The following money market account rates were available from a particular bank. Find the compound amount and the interest earned. \( \$ 75,000 \) at \( 0.91 \% \) compounded quarterly for nine years The compound amount is \( \$ \square \). (Do not round until the final answer. Then round to the nearest cent as needed.) The amount of interest earned is \( \$ \square \). (Do not round until the final answer. Then round to the nearest cent as needed.)
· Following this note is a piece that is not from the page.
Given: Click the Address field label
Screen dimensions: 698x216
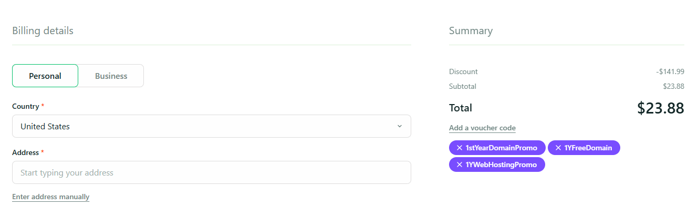Looking at the screenshot, I should [25, 152].
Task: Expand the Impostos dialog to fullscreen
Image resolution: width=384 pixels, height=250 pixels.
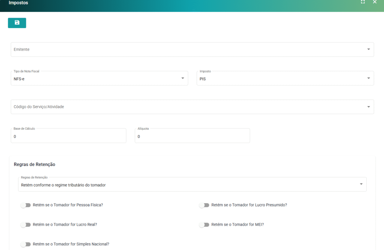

To calculate the compound amount for \( \$75,000 \) at a rate of \( 0.91\% \) compounded quarterly for \( 9 \) years, we use the formula: \[ A = P \left(1 + \frac{r}{n}\right)^{nt} \] Where: - \( P = 75000 \) - \( r = 0.0091 \) (as a decimal) - \( n = 4 \) (quarterly) - \( t = 9 \) Plugging in the numbers: \[ A = 75000 \left(1 + \frac{0.0091}{4}\right)^{4 \times 9} \] \[ A = 75000 \left(1 + 0.002275\right)^{36} \] \[ A = 75000 \left(1.002275\right)^{36} \approx 75000 \times 1.087091 \] \[ A \approx 81532.18 \] So, the compound amount is \( \$81,532.18 \). Now, to find the interest earned, we subtract the principal from the compound amount: \[ \text{Interest} = A - P = 81532.18 - 75000 = 6532.18 \] Thus, the amount of interest earned is \( \$6,532.18 \).